[[ Stored data, beginning ]]

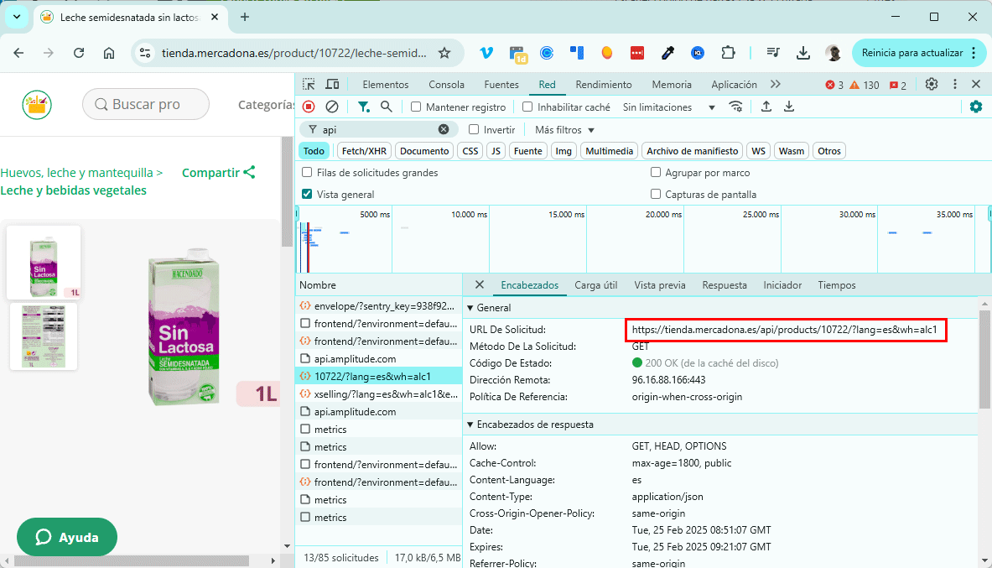Click the import HAR upload icon

[x=766, y=107]
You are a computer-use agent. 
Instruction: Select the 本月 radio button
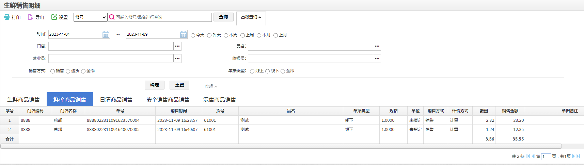tap(259, 35)
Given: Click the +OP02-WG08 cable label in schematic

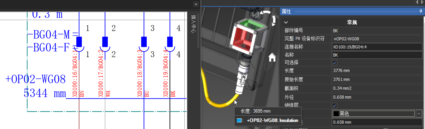Looking at the screenshot, I should [36, 79].
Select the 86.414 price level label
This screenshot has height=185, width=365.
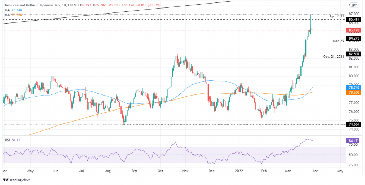point(355,19)
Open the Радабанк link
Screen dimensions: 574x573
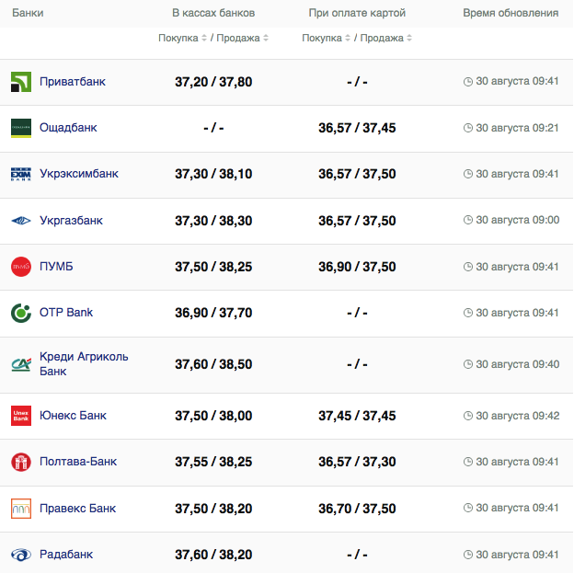(66, 555)
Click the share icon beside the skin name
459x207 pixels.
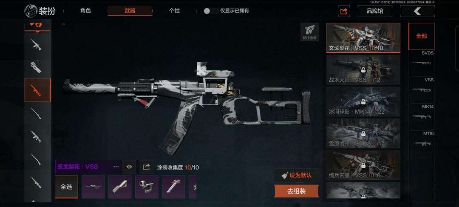(x=146, y=167)
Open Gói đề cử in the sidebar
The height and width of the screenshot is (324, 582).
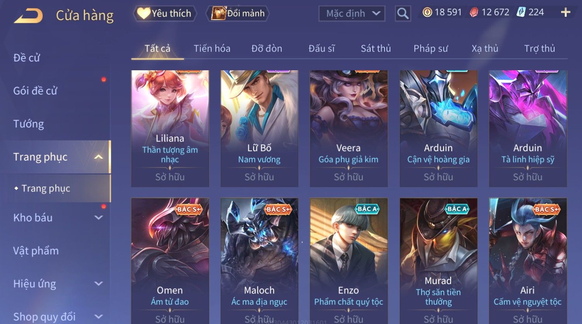coord(35,91)
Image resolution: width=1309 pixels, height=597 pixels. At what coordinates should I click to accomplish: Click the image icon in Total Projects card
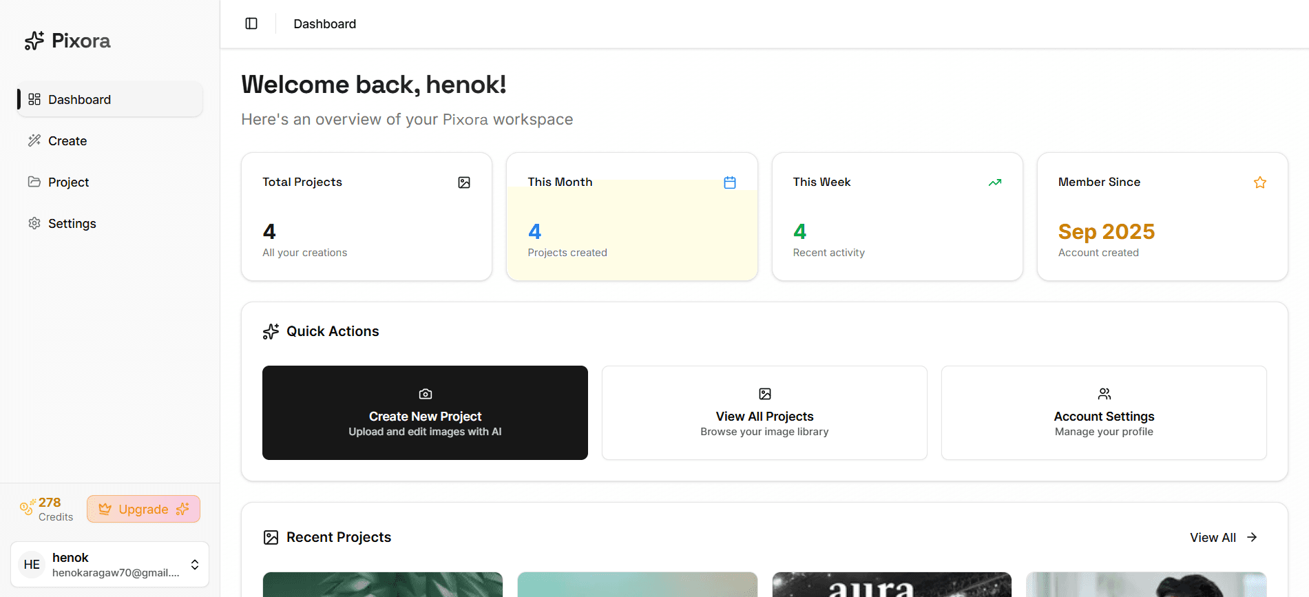point(464,182)
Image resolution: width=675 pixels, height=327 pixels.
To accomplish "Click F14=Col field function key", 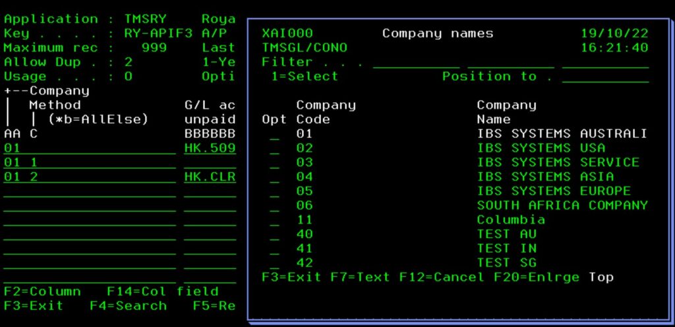I will pos(162,291).
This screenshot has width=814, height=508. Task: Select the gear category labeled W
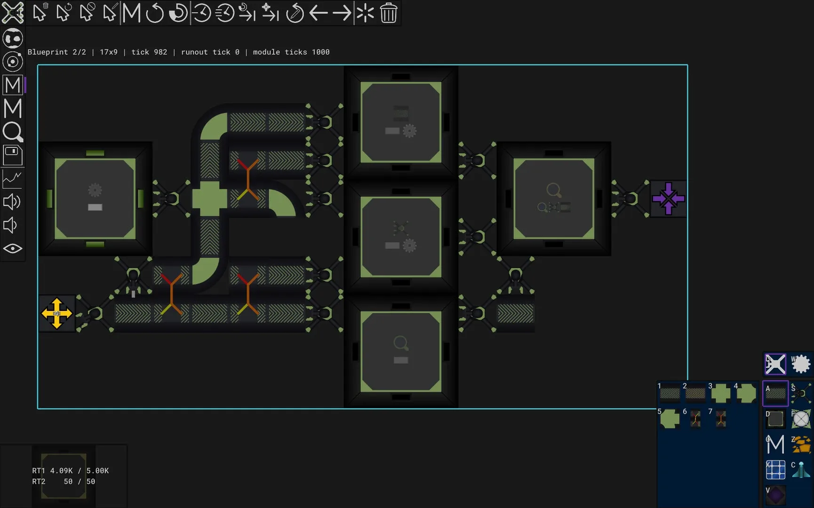coord(800,364)
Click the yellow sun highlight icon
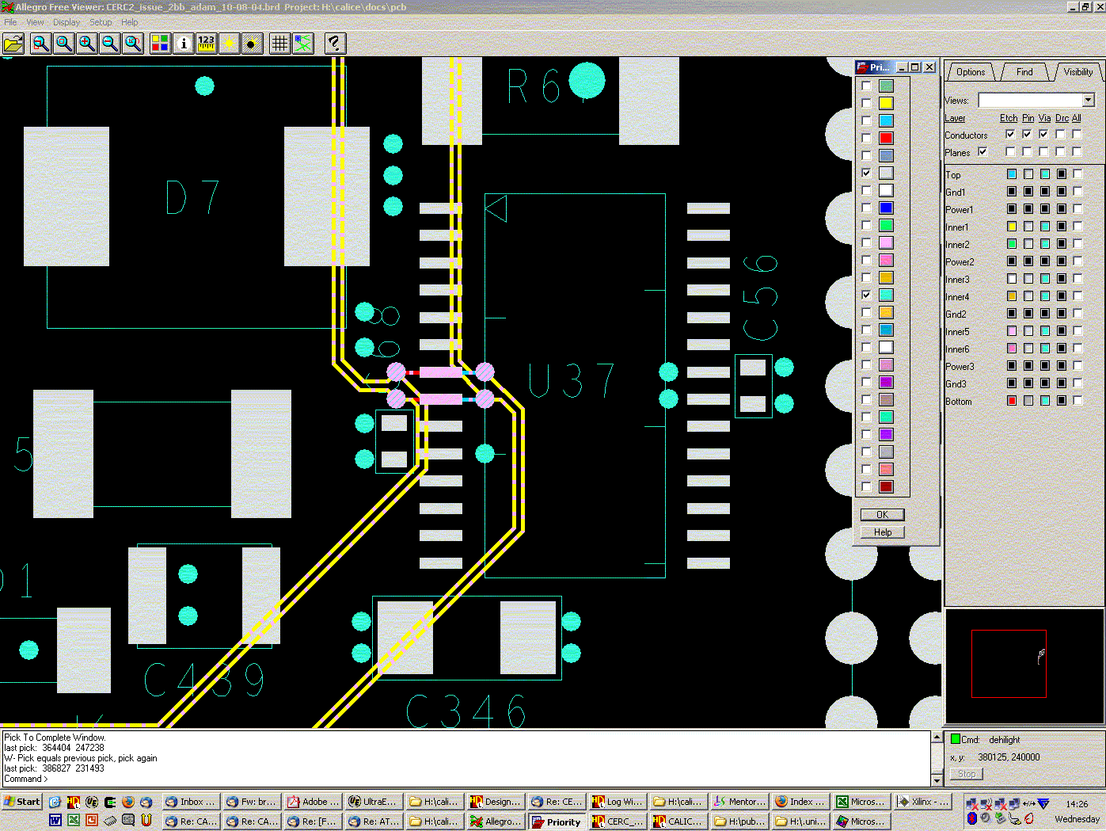Viewport: 1106px width, 831px height. pos(230,44)
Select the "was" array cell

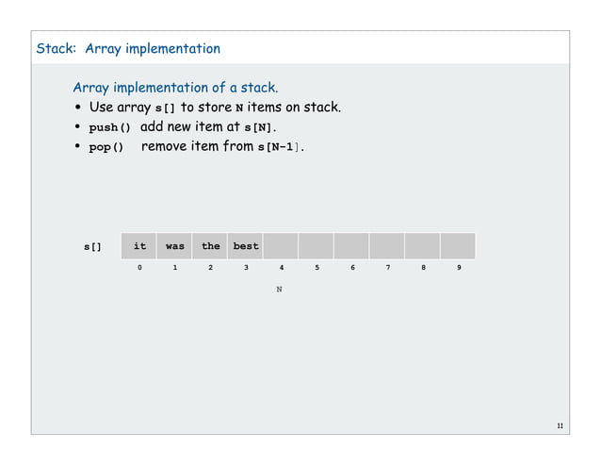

[[ Stored data, end ]]

Copy out every line of the data that includes "Open".

◆ **Task result**:
Open the Радабанк link
Open Gói đề cử in the sidebar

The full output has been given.